Dirk Jan Roeleven en Hester van der Vliet
De laatste reis van de boswachter
Van Amsterdam naar Tokyo, zonder kinderen maar met elkaar
An adventure-packed travel memoir about love, happiness and raw grief
It is an absolutely insane project: a couple, both in their late fifties, together for decades, decides to take their old banger, a third-hand Japanese Subaru, back to the place where it was manufactured. Spontaneously, because they don’t feel like dumping the car at the scrapyard after so many years of loyal service. And what’s more: ‘The lack of a reason is a good impetus to do something, I think. Futility as meaning.’ Friends respond with admiration, envy and disbelief: ‘Everyone dreams of doing something like this, but you go and do it.’ And off they go – driving their 17-year-old Subaru Forester back to the factory in Tokyo.
With 500,000 kilometres on the clock and music blaring, they drive through rivers, cross mud flats and sand dunes, on Russian asphalt, Kazakh steppe highways and Mongolian desert roads, all the way to Vladivostok, where they take the ferry to Japan. The distance totals over 23,000 kilometres, without air conditioning or any real knowledge of car maintenance. The hero of the story is, of course, the Forester, who drags them through deserts, even if there is no road at all, who sometimes splutters during heavy downpours, but otherwise takes all of it on without any problems. Sometimes everything comes together and fortune favours them, as it does upon arrival in the city of Khabarovsk. ‘The weather is mild and sunny, the road is approaching perfection, the rolling countryside is covered in birch forests and there is hardly any traffic. Life smiles at us.’

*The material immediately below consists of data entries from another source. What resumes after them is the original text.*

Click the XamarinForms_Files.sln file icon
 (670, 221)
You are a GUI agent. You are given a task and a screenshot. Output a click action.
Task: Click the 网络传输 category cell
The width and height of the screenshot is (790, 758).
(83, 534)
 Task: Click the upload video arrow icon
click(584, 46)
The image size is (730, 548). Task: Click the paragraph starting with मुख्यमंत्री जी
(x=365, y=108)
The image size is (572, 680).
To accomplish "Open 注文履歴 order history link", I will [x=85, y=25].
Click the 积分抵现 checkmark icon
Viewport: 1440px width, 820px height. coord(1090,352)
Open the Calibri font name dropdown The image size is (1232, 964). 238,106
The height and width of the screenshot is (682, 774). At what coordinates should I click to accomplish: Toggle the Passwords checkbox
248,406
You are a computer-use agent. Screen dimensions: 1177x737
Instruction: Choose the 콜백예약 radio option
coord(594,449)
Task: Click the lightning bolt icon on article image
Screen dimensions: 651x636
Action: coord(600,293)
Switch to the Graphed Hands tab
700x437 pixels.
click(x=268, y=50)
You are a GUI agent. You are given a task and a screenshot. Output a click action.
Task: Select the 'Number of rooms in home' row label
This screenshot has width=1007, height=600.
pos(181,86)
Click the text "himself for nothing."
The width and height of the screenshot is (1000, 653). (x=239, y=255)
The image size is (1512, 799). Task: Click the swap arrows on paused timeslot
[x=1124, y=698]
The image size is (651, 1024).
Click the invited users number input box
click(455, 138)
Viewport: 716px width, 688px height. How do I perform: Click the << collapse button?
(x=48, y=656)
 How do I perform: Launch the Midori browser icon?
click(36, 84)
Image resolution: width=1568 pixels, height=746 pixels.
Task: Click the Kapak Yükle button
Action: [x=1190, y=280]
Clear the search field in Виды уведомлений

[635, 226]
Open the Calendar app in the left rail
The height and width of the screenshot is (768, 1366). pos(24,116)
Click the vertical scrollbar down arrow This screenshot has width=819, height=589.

But there is more at stake. If two people find themselves side by side in the car for days upon end, it provides the opportunity to address long unspoken grievances. In this case, their involuntary childlessness. Dirk Jan’s sorrow has been gnawing away in the background. They did want children, but not at any cost, and gave up after three failed attempts at IVF. They moved on and enjoyed a good life, with travel and interesting jobs. Their circle of friends split, the people with children dropped out, the friends without children remained. On this road trip, they can finally have a long-delayed conversation and address latent regret. The journey not only provides new vistas, but also closure: by bringing home and saying goodbye to their Subaru in Japan, they also bury the trauma of their childlessness.